### Job A
In the records, swap "Аукцион" for "Торги" and return the lines between the one holding "2 Копейки 1800 года, ЕМ (1095, 611)" and the end of the records, both included, with everything else unchanged and the pictures left out.

### Reading passage
Part 2U.K.Trading income

Chapter 15U.K.Basis periods

Special rules if accounting date changesU.K.

214When a change of accounting date occursU.K.

(1)If there is a change from one accounting date (“the old accounting date”) to another accounting date (“the new accounting date”), the change of accounting date occurs—

(a)in the first tax year in which accounts are drawn up to the new accounting date, or

(b)if earlier, in the first tax year in which accounts are not drawn up to the old accounting date.

(2)A change from a date determined under section 211 to an actual accounting date is taken to be a change from one accounting date to another, even if the two dates are the same.

(3)If, because of subsection (1)(b), a change of accounting date occurs in a tax year in which there is no actual accounting date, the date corresponding to the new accounting date is treated as the accounting date in that tax year for the purpose of determining—

(a)the basis period for that tax year, and

(b)if section 219 applies, the basis period for the following tax year.

215Change of accounting date in third tax yearU.K.

(1)This section applies if—

(a)a change of accounting date occurs in the third tax year in which a person carries on a trade,

(b)the person does not permanently cease to carry on the trade in that tax year, and

(c)the accounting date in that tax year falls more than 12 months after the end of the basis period for the second tax year in which the person carries on the trade.

(2)The basis period—

(a)begins immediately after the end of the basis period for the second tax year in which the person carries on the trade, and

(b)ends with the accounting date in the third tax year in which the person carries on the trade.

216Change of accounting date in later tax yearU.K.

(1)This section applies if—

(a)a change of accounting date occurs in a tax year in which a person carries on a trade,

(b)the tax year is later than the third tax year in which the person carries on the trade, and

(c)the person does not permanently cease to carry on the trade in the tax year.

(2)If—

(a)the conditions in section 217 are met (conditions for basis period to end with new accounting date), and

(b)the new accounting date falls less than 12 months after the end of the basis period for the previous tax year,

the basis period is that given by the general rule in section 198.

(3)If—

(a)the conditions in section 217 are met, and

(b)the new accounting date falls more than 12 months after the end of the basis period for the previous tax year,

the basis period begins immediately after the end of the basis period for the previous tax year and ends with the accounting date.

(4)If the conditions in section 217 are not met, the basis period for the tax year is the period of 12 months ending with the old accounting date.

217Conditions for basis period to end with new accounting dateU.K.

(1)The conditions in this section are met if—

(a)the person carrying on the trade gives appropriate notice of the change of accounting date to [F1an officer of Revenue and Customs](see subsection (2)),

(b)the 18 month test is met (see subsection (3)), and

(c)either condition A or B is met (see subsections (4) to (6)).

(2)Appropriate notice of the change of accounting date is given to [F1an officer of Revenue and Customs] if (and only if) the notice is given—

(a)in a return under the provision of TMA 1970 that applies to the person carrying on a trade (see section 8, 8A or 12AA of that Act), and

(b)on or before the day on which the return is required to be made and delivered under that provision.

### Information given

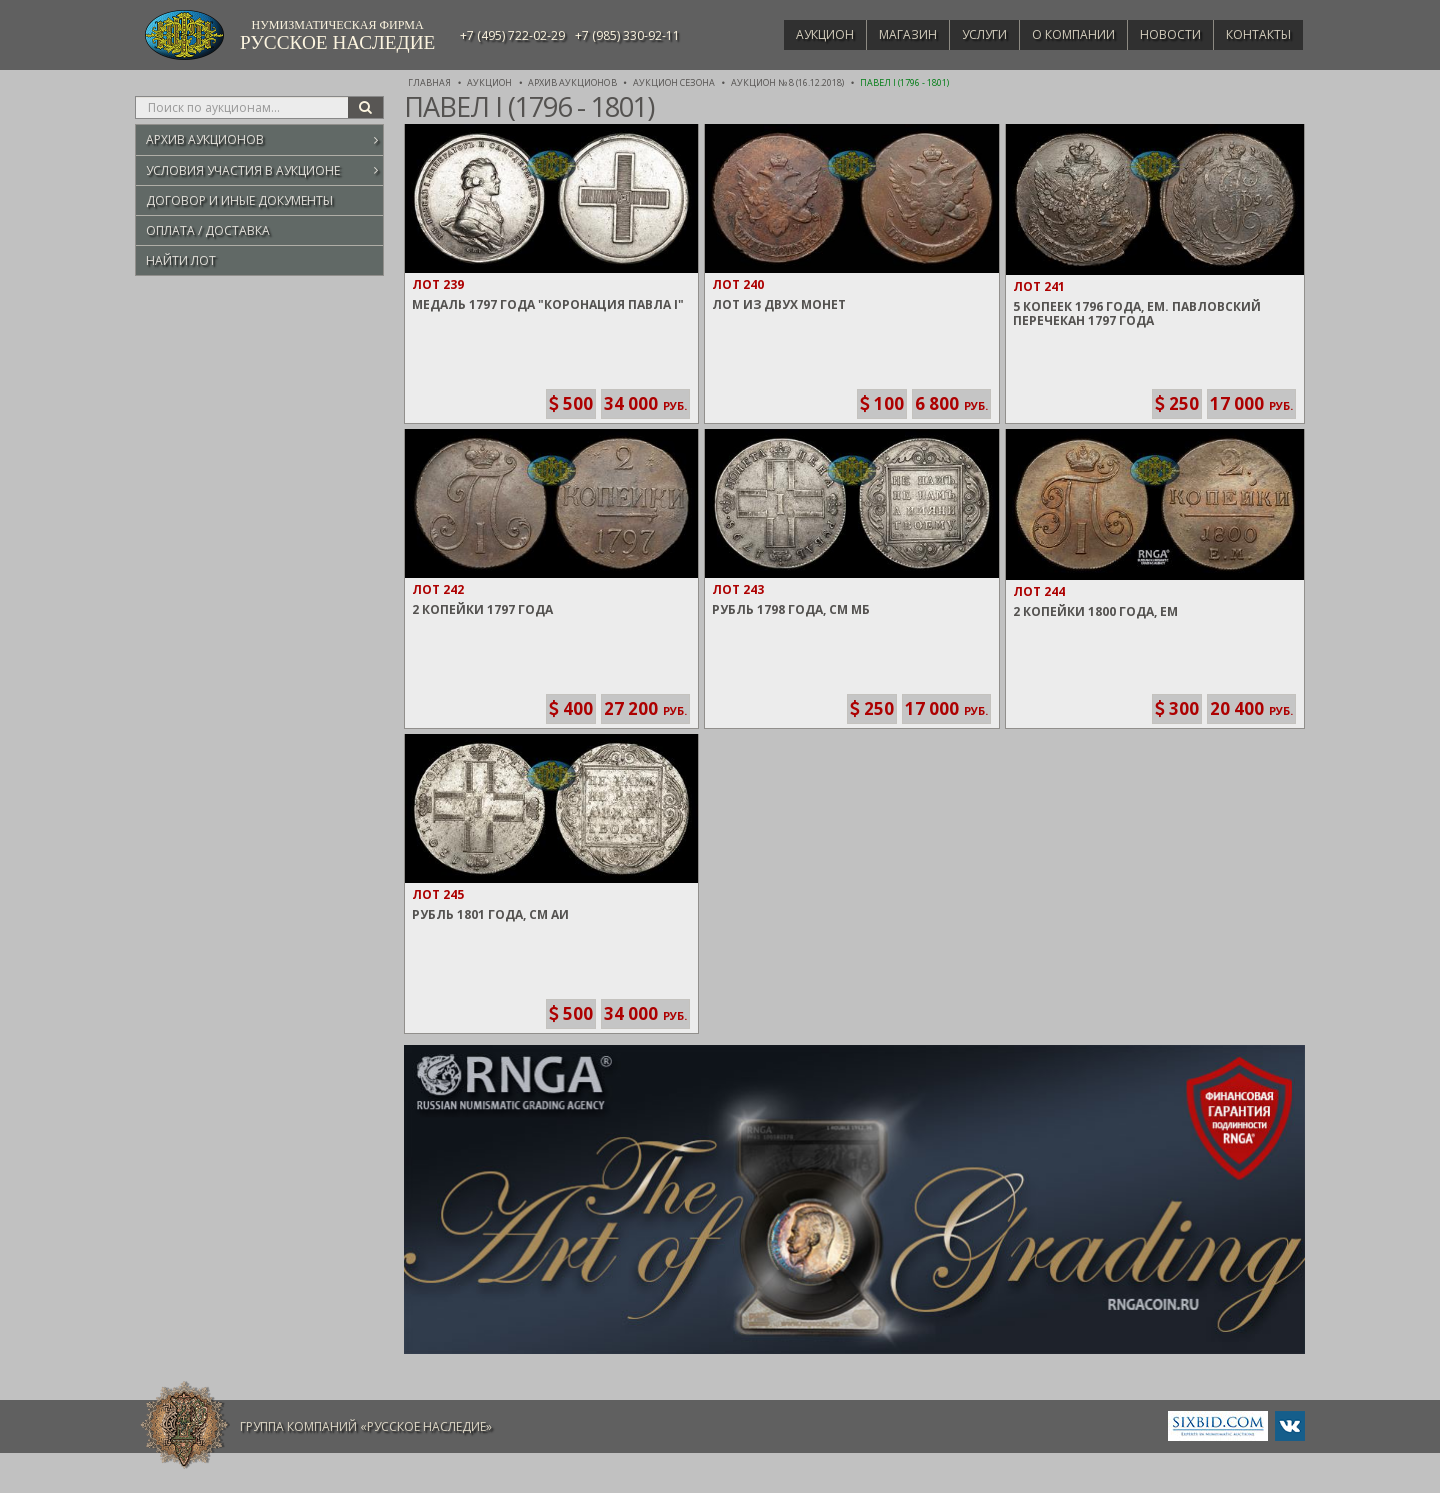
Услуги (965, 34)
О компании (1059, 34)
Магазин (884, 34)
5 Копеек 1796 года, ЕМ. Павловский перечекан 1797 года (1137, 313)
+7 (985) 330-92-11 (627, 35)
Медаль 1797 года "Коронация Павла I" (548, 304)
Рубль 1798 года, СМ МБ (791, 609)
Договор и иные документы (239, 200)
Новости (1162, 34)
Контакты (1255, 34)
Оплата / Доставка (208, 230)
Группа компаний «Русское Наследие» (366, 1426)
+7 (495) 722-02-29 (512, 35)
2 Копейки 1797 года (482, 609)
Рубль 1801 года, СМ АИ (490, 914)
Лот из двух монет (779, 304)
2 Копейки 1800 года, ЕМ (1095, 611)
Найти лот (181, 260)
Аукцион (796, 34)
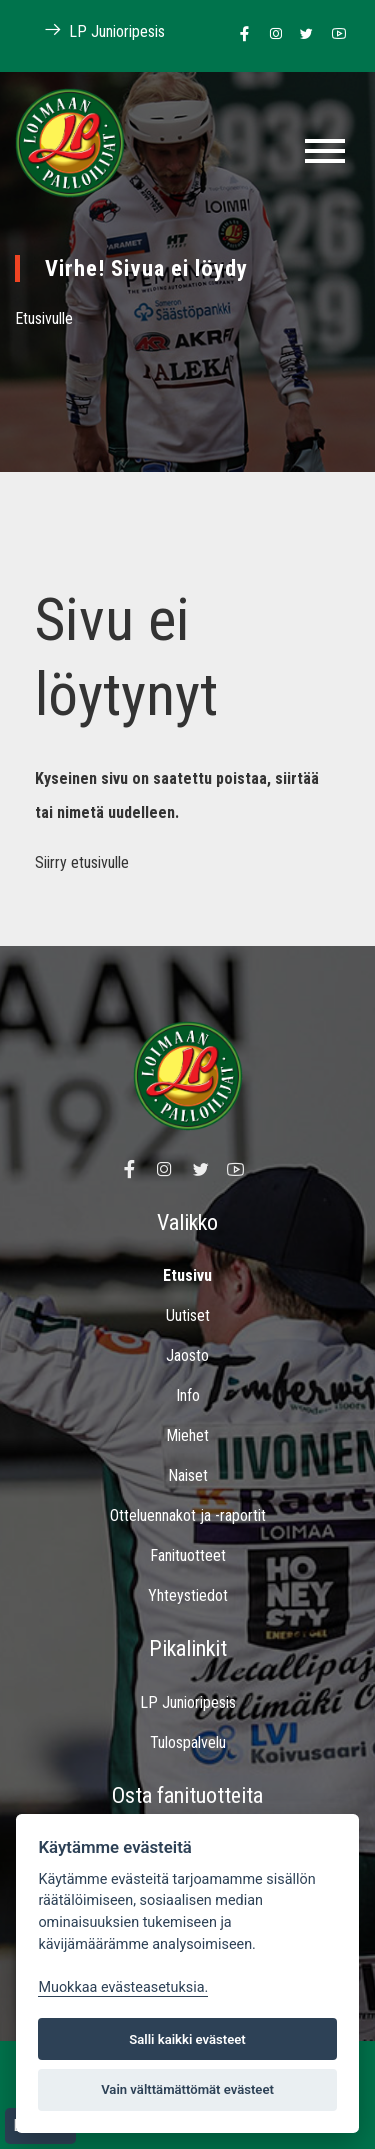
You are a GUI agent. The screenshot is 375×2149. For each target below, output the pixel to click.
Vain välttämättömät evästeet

### Job B
Continue the text on changes of accounting date from where it stops.

### Exercise output A
2 Копейки 1800 года, ЕМ (1095, 611)
Найти лот (181, 260)
Торги (796, 34)
You are a GUI agent. The screenshot is 375×2149. For each target below, output the pixel to click.
Vain välttämättömät evästeet

### Exercise output B
(3)The 18 month test is met if the period of account ending—

(a)with the new accounting date in the tax year in which the change of accounting date occurs, or

(b)if there is no new accounting date in that tax year, with the new accounting date in the first tax year in which accounts are drawn up to the new accounting date,

is not longer than 18 months.

(4)Condition A is that, in the 5 tax years immediately before the tax year in which the change of accounting date occurs, there has been no change of accounting date that counts for the purposes of this condition.

(5)A change of accounting date counts for the purposes of condition A if it results in the basis period for the tax year in which the change occurs ending with the accounting date in that tax year.

(6)Condition B is that—

(a)the change of accounting date is made for commercial reasons (see section 218), and

(b)the notice under subsection (2) sets out the reasons for the change.

Textual Amendments

218Commercial reasons for change of accounting dateU.K.

(1)If the Inland Revenue [F2does] not give notice under this section to the person carrying on the trade, a change of accounting date is treated for the purposes of condition B in section 217 as made for commercial reasons.

(2)If the Inland Revenue [F2does] give notice under this section to the person carrying on the trade, a change of accounting date is treated for the purposes of condition B in section 217 as made for reasons which are not commercial.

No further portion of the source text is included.